The same Journal report also says Netflix is exploring bundle offerings that would package its streaming video together with other services under a single subscription—a model Apple and Amazon already use with their own services. RTTNews independently confirmed the Journal's sourcing on July 10. Peacock, NBCUniversal's streaming service, is among the potential bundling partners under discussion, per people familiar with the matter cited by the Journal.

Neither Netflix nor Comcast, Peacock's parent, has confirmed these talks. The Journal's reporting rests on unnamed sources at this stage of internal deliberation. Nothing here indicates a signed agreement, a launch date, or even a finalized internal decision at Netflix to proceed with either live channels or a bundle partnership.

Why This Matters

These moves represent a significant departure from Netflix's original business model. The company built its subscriber base on demand-driven, ad-free viewing—directly positioning itself against the scheduled broadcast and cable grid. Live, continuously scheduled channels reintroduce that grid structure, minus the antenna.

Two data points help explain why Netflix might be considering this shift. Nielsen's Gauge report put Netflix at 7.8% of total US TV viewing in April 2026—a figure Netflix itself has highlighted as evidence that streaming has overtaken linear television. At the same time, Bloomberg reported, per TechCrunch's account, that Netflix has grown concerned about audience drop-off between first and second seasons of many original series, a retention problem that's harder to mask with on-demand viewing than with a fixed-schedule product.

Live and always-on formats approach the second-season retention problem differently than Netflix's algorithmic recommendation engine has for two decades. A scheduled channel doesn't require a viewer to actively choose to return; it only needs the viewer to leave the app running. This is the core commercial logic behind FAST channels—free ad-supported streaming television—a category that Pluto TV, Tubi, and The Roku Channel have built into profitable ad-revenue businesses in recent years. Netflix's ad-supported tier, launched in 2022, already gives it the infrastructure to monetize a live channel through advertising.

The bundle strategy follows related logic. Apple pairs Apple TV+ with Apple Music, iCloud, and other services in Apple One. Amazon includes Prime Video within its broader Prime subscription alongside shipping and Amazon Music. Both treat video as one piece of a larger retention package rather than a standalone product—the subscriber remains for the bundle even if engagement with any single component dips. A Netflix-Peacock pairing, if it happens, would be unusual precisely because Peacock is a direct competitor in original programming, not an adjacent service like cloud storage or delivery.

The Broader Picture

What's worth considering here is what this would mean for Netflix's longstanding competitive advantage over traditional media. For years, Netflix's pitch to investors centered on having escaped the schedule-and-ratings treadmill that defines broadcast and cable economics. Exploring always-on channels and cross-company bundles suggests the company now sees value in some of the very mechanics it once positioned itself against—even while retaining the scale and library advantages those older players never had. Whether this reflects Netflix hedging against slowing subscriber growth, responding to specific second-season retention data, or following where FAST-channel ad revenue has already proven viable remains unclear from the public reporting.

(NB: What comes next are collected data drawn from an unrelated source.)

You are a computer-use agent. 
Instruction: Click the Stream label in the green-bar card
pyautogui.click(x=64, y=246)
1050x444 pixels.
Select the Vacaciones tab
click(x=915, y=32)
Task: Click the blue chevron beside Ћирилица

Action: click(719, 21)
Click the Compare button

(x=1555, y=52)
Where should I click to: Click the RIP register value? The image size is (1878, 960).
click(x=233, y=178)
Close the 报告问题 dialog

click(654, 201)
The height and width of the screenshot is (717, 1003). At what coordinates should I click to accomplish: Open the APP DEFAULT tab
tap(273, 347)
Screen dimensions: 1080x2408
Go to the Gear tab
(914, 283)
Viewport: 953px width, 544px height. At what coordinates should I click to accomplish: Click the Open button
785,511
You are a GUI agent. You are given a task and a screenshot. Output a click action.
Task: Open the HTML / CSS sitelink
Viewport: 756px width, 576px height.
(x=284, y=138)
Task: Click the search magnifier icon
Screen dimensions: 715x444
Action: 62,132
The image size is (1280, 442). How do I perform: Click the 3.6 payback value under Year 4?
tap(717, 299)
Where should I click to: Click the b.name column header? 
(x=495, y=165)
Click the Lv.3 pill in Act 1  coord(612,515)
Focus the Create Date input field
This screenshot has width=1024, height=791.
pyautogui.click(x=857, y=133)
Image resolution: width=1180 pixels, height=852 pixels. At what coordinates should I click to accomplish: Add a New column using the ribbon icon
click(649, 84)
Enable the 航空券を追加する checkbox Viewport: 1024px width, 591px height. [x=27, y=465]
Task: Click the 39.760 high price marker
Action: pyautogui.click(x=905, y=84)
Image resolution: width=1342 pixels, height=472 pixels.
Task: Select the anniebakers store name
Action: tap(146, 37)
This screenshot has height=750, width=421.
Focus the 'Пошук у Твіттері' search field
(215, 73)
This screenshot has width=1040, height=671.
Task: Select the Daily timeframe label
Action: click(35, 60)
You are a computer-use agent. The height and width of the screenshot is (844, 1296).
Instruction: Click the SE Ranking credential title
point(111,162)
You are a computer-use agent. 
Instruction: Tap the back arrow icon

In my view, the direction is less surprising than it might have seemed a decade ago. Streaming and linear television have been converging for years through password-sharing crackdowns, ad tiers, and now potential live channels. These moves bring Netflix's product closer to the cable bundle it displaced, just with better recommendation software and no physical set-top box. What genuinely remains open is whether a Peacock tie-up, if it occurs, changes competitive dynamics between two companies that still compete intensely for the same subscription dollars and cultural attention.